Ketua YLKI Niti Emiliana meminta aparat terkait segera melakukan investigasi mendalam guna mengungkap penyebab kecelakaan tersebut. Menurutnya, penting untuk memastikan apakah insiden tersebut terjadi akibat faktor cuaca ekstrem atau adanya unsur kelalaian manusia dalam pengoperasian kapal.
“Penyebab kecelakaan harus diusut secara tuntas. Kapal yang memenuhi standar keselamatan dan laik beroperasi merupakan fondasi utama untuk menjamin keamanan dan keselamatan konsumen dalam menggunakan jasa transportasi,” ujar Niti dalam keterangan pers, Senin (29/12/2025).
Selain mendorong penyelidikan, YLKI juga menuntut tanggung jawab penuh dari pemilik dan pengelola KM Putri Sakinah terhadap seluruh penumpang yang menjadi korban. Tanggung jawab tersebut tidak hanya terbatas pada pemberian kompensasi materiil, tetapi juga mencakup pendampingan psikologis bagi para korban selamat.
“Konsumen yang selamat berhak mendapatkan pendampingan pemulihan trauma. Penyedia jasa wajib memberikan ganti rugi atas kerugian yang dialami serta memastikan proses klaim asuransi berjalan jelas dan tidak berbelit,” tegas Niti.
YLKI turut menyoroti adanya dugaan kelalaian dari pihak operator kapal yang diduga mengabaikan peringatan dini cuaca buruk yang dikeluarkan oleh Badan Meteorologi, Klimatologi, dan Geofisika (BMKG). Menurut Niti, dalam kondisi cuaca yang tidak mendukung, operator seharusnya tidak memaksakan pelayaran, meskipun permintaan wisatawan sedang tinggi pada musim liburan.
Ia menegaskan bahwa perlindungan konsumen harus menjamin adanya mekanisme yang adil bagi penumpang, termasuk pemberian pengembalian dana penuh atau penjadwalan ulang perjalanan apabila pelayaran dibatalkan karena faktor keselamatan, tanpa adanya potongan biaya.
“Keselamatan harus menjadi prioritas utama.
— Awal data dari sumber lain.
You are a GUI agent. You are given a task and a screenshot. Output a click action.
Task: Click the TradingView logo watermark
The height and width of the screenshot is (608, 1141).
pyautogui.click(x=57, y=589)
Operator wajib memberikan refund penuh atau opsi penjadwalan ulang jika pelayaran tidak dapat dilakukan akibat cuaca buruk,” ujarnya.
Niti juga mengingatkan bahwa Labuan Bajo tidak lagi hanya menjadi destinasi wisata nasional, tetapi telah berkembang menjadi tujuan wisata bertaraf internasional. Oleh karena itu, insiden seperti ini berpotensi memengaruhi citra pariwisata Indonesia di mata dunia.
Apalagi, di antara penumpang KM Putri Sakinah terdapat pelatih sepak bola wanita Valencia CF, Fernando Martin Carreras, beserta ketiga anaknya yang hingga saat ini masih dinyatakan belum ditemukan.
“Labuan Bajo merupakan wajah pariwisata Indonesia di tingkat global. Penanganan yang cepat, profesional, dan transparan dari pemerintah sangat penting untuk menjaga kepercayaan wisatawan mancanegara,” pungkas Niti.
YLKI berharap kejadian ini menjadi momentum bagi pemerintah dan seluruh pelaku usaha wisata bahari untuk memperketat pengawasan, meningkatkan standar keselamatan, serta memastikan perlindungan maksimal bagi konsumen di sektor pariwisata laut.